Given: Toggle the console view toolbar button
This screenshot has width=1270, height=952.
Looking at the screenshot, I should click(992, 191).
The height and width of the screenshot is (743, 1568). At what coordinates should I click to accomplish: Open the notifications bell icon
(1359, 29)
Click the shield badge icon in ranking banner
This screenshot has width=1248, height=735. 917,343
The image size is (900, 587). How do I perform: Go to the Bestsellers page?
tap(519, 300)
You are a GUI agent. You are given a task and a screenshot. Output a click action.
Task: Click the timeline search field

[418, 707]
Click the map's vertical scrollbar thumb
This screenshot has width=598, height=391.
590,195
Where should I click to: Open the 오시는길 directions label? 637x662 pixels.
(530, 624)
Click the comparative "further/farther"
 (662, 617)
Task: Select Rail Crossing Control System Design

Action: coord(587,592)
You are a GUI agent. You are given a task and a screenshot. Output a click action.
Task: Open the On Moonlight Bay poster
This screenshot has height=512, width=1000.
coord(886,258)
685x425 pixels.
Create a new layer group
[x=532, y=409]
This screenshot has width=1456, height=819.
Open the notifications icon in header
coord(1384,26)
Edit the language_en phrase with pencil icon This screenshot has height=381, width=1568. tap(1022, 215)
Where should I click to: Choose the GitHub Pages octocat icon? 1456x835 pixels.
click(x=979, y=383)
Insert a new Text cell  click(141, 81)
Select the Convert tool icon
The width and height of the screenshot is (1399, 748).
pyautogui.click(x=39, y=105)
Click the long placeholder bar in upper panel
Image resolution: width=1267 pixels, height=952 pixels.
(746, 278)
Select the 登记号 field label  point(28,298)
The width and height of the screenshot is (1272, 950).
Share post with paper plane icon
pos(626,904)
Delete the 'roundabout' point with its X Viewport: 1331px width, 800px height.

- [Problem requirements]
Reproduce the rows verbatim, from the line containing "Where should I click to: Choose" through the end of the rows.

- [Finished task]
Where should I click to: Choose the GitHub Pages octocat icon? 1456x835 pixels.
click(x=979, y=383)
Insert a new Text cell  click(141, 81)
Select the Convert tool icon
The width and height of the screenshot is (1399, 748).
pyautogui.click(x=39, y=105)
Click the long placeholder bar in upper panel
Image resolution: width=1267 pixels, height=952 pixels.
(746, 278)
Select the 登记号 field label  point(28,298)
The width and height of the screenshot is (1272, 950).
Share post with paper plane icon
pos(626,904)
Delete the 'roundabout' point with its X Viewport: 1331px width, 800px height.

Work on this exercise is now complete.